◆ **INSTRUCTIONS FOR THE TASK**
Among the entries below, find every line that contains the string "computer", then copy it.
----- MATERIAL PROVIDED -----
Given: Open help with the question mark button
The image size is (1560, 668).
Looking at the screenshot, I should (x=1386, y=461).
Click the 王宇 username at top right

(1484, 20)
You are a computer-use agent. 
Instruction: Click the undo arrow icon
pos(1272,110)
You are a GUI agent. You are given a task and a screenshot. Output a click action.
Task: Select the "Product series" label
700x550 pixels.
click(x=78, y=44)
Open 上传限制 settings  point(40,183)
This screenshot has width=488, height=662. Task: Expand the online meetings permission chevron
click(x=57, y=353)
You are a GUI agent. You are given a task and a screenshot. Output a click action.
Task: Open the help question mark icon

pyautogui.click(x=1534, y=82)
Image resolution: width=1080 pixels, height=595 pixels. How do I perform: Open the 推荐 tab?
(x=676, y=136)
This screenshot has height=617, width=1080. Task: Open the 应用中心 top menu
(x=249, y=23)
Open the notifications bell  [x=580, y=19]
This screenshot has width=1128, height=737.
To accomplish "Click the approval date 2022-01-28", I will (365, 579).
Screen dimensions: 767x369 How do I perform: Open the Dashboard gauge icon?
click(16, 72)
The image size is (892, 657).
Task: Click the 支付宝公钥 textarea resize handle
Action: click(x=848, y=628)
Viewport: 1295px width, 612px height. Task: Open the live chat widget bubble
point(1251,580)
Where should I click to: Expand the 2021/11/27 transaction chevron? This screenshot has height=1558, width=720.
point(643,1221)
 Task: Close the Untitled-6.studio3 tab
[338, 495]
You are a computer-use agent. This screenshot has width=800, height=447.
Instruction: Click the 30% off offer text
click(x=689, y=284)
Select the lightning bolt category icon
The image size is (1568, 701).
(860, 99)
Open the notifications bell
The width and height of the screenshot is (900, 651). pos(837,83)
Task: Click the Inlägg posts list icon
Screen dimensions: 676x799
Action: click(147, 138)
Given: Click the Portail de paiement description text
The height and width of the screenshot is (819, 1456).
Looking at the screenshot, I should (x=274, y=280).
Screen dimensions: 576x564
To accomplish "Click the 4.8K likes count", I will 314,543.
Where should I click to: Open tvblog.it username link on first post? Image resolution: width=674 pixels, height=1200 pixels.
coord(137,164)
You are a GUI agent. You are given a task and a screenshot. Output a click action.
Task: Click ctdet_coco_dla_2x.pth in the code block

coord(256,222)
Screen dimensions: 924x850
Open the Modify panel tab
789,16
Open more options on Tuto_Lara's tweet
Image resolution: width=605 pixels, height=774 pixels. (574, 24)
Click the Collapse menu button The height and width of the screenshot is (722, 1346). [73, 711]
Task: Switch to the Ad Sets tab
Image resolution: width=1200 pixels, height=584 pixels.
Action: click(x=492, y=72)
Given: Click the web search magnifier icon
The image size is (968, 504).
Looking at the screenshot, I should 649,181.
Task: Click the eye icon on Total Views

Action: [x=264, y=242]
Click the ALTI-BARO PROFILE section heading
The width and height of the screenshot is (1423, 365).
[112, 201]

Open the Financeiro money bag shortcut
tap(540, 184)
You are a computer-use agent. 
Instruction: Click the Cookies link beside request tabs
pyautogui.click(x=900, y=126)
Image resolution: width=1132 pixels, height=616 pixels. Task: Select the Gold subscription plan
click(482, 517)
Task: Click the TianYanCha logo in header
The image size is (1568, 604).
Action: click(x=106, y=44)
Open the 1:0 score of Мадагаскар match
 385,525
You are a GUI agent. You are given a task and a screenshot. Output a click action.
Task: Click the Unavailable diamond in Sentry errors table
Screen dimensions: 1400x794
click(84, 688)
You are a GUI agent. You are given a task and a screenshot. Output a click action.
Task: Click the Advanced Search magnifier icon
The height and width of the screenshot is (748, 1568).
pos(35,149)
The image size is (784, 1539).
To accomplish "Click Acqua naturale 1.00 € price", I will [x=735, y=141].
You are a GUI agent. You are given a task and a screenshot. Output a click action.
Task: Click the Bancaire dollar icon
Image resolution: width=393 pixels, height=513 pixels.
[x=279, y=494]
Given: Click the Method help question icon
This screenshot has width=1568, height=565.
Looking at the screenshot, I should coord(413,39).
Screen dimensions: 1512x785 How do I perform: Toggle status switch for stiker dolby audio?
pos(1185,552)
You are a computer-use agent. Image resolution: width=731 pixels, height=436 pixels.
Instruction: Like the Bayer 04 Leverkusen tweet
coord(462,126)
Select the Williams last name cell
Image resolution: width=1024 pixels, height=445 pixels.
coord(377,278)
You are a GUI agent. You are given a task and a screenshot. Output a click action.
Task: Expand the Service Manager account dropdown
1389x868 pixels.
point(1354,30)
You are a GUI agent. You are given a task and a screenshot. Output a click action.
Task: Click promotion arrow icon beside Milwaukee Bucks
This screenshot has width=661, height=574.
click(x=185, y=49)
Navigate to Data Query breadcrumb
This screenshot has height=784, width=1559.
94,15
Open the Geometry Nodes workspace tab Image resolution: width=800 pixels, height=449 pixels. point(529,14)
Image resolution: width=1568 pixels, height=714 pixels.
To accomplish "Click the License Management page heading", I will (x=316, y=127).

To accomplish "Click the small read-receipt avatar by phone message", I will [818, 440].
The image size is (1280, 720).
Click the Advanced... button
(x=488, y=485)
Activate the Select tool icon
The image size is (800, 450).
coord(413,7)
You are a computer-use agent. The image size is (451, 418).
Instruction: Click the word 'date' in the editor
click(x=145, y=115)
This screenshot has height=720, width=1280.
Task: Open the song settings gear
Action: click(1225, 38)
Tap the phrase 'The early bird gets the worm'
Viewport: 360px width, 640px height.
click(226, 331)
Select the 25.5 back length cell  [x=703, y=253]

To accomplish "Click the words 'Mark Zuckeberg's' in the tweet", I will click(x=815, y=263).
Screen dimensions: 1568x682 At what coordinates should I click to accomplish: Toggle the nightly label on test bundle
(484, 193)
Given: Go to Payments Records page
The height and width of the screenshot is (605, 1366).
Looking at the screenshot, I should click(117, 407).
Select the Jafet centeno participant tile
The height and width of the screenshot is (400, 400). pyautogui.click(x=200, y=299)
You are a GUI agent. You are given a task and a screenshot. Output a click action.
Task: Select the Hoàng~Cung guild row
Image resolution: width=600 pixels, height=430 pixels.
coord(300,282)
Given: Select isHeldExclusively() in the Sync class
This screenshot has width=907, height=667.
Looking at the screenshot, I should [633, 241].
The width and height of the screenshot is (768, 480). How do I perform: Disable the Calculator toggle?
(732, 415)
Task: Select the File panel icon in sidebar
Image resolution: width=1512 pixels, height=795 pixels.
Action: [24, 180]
-----
◆ **REPLY**
You are a computer-use agent. 
You are a computer-use agent. This screenshot has width=800, height=447.
You are a computer-use agent. 
You are a computer-use agent. Image resolution: width=731 pixels, height=436 pixels.
You are a computer-use agent. The image size is (451, 418).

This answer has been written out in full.